As stated in our press release earlier today, we announced that effective at 2:30 p.m. (EST) today, it is anticipated by the Manager that the daily performance of HOU and HOD will endeavour to correspond to one-times, and minus one-times (inverse), respectively, the daily performance of its underlying exposure based on an amended rolling methodology described below. Accordingly, neither HOU nor HOD will provide two-times leveraged exposure or two-times inverse (opposite) leveraged exposure until further notice.

Confirmation of Amended Rolling Methodologies (as of 2:30p.m. (EST) today)

As stated in our press release earlier today, we announced that commencing at 2:30pm (EST) today, 100% of the underlying exposure of the ETFs was rolled to the July futures contract. Subsequently, and until further notice, it is anticipated that the monthly roll dates for HOU and HOD for 100% of the primary futures contract will occur on the 10th trading day of each month (instead of the 10th trading day of each primary futures contract, as announced earlier this morning). For example, following today's roll to the July futures contracts and based on the amended roll dates, 100% of underlying exposure to the July futures contract would be expected to roll to the August secondary futures contract on May 14, 2020, and subsequently 100% of underlying exposure to the August futures contract would be expected to roll to the September secondary futures contract on June 12, 2020, (being the 10th business days of those respective months).

Continued Suspended Subscriptions (commenced April 21, 2020)

On April 21, 2020, the Manager announced it will not be accepting new subscriptions for shares of HOU or HOD until further notice. Accordingly, the Manager anticipates that purchases of new shares of the ETFs at the available offer prices on the secondary market are not expected to be reflective of the underlying net asset values per share. It is imperative to note that shares of the ETFs have and are expected to continue to trade at premiums to their net asset values while subscriptions of shares are suspended. Redemptions will continue to be accepted in the normal course.

The Manager also anticipates that the ETFs will be able to re-open to new subscriptions when the extreme market volatility in crude oil futures markets subsides and when it is able to obtain additional underlying exposure for the ETFs in the normal course.

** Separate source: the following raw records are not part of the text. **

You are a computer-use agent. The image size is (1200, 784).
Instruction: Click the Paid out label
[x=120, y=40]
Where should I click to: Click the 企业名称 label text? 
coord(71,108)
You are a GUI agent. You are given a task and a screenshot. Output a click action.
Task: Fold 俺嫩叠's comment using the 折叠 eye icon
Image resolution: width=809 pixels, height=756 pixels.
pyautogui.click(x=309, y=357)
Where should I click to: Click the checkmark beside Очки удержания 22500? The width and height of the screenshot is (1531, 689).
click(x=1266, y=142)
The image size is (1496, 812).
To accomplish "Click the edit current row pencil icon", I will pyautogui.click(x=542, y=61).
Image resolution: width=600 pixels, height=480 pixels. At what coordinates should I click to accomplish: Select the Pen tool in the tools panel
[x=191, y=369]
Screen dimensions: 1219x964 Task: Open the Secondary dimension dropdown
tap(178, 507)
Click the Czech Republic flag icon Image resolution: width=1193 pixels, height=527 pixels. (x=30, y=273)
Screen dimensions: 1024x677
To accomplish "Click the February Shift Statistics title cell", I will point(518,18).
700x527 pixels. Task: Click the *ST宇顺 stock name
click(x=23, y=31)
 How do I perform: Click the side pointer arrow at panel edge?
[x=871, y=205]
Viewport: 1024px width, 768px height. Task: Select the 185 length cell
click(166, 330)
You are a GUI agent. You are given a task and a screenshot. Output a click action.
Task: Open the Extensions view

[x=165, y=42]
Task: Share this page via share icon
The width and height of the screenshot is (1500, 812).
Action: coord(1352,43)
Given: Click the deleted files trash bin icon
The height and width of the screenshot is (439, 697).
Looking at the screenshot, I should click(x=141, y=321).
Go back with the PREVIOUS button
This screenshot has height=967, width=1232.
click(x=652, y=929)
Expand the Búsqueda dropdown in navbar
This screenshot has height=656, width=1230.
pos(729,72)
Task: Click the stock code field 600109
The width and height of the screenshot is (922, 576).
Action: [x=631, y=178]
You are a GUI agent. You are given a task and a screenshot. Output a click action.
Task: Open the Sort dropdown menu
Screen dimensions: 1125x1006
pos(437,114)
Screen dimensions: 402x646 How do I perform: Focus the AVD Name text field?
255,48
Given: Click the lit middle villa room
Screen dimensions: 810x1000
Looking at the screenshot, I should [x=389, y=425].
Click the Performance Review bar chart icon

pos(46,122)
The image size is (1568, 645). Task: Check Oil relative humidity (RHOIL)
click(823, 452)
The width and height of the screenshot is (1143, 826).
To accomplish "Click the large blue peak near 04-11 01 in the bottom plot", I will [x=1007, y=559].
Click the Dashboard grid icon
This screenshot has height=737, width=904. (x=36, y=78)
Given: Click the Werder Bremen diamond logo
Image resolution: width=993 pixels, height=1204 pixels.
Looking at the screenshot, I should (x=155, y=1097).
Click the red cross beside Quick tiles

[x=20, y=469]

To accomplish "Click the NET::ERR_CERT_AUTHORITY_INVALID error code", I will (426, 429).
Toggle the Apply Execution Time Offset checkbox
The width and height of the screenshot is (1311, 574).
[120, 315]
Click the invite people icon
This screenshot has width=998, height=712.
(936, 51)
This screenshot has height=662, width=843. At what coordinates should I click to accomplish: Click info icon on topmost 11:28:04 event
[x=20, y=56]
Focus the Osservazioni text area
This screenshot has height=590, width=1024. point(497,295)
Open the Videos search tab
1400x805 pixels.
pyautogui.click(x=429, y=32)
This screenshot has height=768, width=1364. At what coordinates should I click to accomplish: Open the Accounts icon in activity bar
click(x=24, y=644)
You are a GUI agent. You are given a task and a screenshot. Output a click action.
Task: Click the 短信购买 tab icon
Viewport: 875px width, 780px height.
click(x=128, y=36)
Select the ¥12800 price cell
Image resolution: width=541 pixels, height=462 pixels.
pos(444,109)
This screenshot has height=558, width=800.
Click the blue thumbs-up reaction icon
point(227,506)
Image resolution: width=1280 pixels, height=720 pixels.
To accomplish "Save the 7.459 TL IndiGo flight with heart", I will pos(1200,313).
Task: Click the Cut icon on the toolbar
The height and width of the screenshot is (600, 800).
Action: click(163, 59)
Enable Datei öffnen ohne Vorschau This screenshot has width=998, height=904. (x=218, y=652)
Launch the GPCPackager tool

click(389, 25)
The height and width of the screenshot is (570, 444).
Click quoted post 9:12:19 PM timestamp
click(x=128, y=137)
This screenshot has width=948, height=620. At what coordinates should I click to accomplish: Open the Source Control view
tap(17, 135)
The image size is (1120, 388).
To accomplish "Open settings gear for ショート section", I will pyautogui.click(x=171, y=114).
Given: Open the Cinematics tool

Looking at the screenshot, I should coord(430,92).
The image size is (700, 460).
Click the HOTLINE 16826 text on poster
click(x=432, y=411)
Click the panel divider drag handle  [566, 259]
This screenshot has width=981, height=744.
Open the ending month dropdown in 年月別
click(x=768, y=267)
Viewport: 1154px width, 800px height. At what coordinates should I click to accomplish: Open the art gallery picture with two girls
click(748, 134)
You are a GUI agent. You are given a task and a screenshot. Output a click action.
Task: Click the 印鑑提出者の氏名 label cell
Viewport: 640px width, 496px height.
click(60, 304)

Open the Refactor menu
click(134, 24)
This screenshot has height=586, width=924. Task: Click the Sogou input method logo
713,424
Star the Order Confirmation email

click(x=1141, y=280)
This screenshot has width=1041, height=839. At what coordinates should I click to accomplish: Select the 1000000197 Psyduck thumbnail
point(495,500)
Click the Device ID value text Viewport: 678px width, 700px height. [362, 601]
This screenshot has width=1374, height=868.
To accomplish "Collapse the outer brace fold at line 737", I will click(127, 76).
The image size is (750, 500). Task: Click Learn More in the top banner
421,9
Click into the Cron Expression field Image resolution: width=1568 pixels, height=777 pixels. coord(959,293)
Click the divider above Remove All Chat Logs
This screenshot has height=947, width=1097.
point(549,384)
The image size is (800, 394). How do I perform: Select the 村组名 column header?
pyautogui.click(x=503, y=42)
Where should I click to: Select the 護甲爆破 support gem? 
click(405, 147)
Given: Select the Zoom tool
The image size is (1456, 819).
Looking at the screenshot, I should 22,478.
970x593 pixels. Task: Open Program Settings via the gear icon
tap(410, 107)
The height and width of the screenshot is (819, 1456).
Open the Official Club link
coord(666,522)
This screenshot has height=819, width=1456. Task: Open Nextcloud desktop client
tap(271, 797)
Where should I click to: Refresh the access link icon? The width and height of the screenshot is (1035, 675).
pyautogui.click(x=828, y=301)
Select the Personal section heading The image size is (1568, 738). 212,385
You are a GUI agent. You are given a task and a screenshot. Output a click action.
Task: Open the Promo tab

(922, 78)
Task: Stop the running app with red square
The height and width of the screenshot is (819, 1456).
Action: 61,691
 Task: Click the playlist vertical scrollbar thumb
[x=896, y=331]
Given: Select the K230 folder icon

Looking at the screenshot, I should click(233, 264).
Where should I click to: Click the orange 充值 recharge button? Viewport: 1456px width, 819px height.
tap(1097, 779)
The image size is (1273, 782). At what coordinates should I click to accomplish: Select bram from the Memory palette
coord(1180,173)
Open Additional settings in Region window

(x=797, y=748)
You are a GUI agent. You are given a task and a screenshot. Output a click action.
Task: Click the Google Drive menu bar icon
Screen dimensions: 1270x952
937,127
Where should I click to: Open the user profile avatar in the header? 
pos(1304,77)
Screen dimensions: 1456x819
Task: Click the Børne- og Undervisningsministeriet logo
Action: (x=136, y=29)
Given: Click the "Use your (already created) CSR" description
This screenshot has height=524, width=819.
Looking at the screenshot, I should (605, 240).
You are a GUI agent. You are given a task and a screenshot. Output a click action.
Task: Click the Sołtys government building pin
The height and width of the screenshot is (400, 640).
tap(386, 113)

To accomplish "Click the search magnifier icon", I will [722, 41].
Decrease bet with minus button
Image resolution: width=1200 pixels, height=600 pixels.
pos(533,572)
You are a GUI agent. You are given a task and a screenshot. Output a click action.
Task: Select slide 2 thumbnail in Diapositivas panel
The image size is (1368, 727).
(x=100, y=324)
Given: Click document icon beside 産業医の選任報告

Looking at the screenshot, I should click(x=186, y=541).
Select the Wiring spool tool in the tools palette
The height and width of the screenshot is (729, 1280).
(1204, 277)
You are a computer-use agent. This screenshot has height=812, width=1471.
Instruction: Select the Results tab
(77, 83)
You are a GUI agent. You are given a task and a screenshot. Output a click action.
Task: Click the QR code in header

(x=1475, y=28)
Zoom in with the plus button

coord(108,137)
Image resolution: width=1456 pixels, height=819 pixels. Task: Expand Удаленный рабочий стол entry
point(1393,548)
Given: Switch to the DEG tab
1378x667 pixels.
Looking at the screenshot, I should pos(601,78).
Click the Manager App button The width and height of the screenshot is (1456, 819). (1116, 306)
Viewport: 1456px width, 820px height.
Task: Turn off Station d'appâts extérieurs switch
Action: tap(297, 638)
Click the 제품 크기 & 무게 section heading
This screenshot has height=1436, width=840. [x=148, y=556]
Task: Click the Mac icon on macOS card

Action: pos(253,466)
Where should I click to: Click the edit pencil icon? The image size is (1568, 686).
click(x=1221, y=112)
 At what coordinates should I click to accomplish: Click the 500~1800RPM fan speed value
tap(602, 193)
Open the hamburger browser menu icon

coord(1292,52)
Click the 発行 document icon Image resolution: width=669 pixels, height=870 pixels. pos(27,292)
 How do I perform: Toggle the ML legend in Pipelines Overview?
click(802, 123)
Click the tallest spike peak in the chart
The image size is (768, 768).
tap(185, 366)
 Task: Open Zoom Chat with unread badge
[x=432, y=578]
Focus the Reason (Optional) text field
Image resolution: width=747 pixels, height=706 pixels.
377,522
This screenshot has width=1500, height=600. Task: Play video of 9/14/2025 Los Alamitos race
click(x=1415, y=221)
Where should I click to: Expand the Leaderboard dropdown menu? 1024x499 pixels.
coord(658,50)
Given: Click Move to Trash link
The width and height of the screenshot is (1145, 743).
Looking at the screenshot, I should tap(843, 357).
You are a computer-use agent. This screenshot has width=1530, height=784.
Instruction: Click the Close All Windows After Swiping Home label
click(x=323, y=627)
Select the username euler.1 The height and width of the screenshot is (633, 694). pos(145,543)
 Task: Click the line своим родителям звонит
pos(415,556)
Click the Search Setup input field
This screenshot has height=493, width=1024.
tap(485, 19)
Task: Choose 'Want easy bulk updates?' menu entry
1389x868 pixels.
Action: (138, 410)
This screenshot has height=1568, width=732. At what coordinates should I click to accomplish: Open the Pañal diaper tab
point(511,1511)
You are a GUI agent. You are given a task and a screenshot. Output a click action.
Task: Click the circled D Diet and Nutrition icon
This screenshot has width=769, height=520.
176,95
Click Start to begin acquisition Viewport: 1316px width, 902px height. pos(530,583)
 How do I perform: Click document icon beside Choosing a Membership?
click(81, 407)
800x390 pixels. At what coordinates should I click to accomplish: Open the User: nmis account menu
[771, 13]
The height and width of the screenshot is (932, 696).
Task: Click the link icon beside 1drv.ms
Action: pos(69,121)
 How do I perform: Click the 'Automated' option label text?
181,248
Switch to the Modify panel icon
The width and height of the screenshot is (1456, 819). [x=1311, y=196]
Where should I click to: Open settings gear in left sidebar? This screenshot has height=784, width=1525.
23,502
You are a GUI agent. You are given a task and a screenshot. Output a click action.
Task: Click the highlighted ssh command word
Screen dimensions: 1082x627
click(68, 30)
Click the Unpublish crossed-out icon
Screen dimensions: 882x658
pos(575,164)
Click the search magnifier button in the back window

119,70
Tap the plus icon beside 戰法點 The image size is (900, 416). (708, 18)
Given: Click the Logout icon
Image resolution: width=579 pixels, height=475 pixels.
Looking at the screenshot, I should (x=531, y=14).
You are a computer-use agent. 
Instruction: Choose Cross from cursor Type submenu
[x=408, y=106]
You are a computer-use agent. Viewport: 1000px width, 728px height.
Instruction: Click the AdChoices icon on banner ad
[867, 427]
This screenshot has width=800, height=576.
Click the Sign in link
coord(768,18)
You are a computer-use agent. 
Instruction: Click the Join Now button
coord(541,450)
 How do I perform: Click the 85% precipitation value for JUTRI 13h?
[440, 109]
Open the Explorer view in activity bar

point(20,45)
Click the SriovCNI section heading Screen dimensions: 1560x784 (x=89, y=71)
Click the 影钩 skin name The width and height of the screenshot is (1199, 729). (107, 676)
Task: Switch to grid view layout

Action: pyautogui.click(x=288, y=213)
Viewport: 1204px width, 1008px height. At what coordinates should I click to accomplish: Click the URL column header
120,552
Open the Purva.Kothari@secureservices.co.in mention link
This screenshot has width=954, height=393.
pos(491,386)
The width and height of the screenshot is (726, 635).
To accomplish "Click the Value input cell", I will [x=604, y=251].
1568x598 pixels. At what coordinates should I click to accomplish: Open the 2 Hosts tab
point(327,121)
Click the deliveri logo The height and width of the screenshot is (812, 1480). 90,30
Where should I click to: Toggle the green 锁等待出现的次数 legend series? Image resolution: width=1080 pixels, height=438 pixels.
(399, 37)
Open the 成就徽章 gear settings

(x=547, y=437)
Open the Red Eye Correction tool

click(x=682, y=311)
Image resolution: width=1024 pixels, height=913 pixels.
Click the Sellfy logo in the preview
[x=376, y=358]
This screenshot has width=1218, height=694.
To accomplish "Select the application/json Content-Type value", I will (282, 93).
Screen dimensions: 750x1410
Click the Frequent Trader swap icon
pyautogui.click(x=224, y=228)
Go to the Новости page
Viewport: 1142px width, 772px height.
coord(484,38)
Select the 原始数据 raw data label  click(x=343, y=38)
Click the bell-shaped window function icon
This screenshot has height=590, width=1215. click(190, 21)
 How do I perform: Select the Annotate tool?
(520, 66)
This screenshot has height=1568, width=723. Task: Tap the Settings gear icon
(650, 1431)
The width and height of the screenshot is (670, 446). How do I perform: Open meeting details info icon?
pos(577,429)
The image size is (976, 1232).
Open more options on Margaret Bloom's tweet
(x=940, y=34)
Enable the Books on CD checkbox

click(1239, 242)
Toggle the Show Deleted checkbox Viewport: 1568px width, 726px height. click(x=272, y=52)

An investment in shares of the ETFs involves certain risks, including as a result of the foregoing changes.  Investing in shares of the ETFs can be speculative, can involve a high degree of risk and may only be suitable for persons who are able to assume the risk of losing their entire investment.  Potential investors in these ETFs are reminded to read the prospectus, as amended from time to time, and all information available on www.sedar.com before investing. Investors should continue to monitor their investment daily and note that the ETFs are no longer expected to achieve their stated investment objective for the reason set forth above.

The Manager will advise as soon as there are any further developments with respect to the ETFs. A prospectus amendment that reflects the changes set out above will be filed following the date of this press release, and will be available at www.sedar.com or the Manager's website at www.horizonsetfs.com.

SOURCE Horizons ETFs Management (Canada) Inc.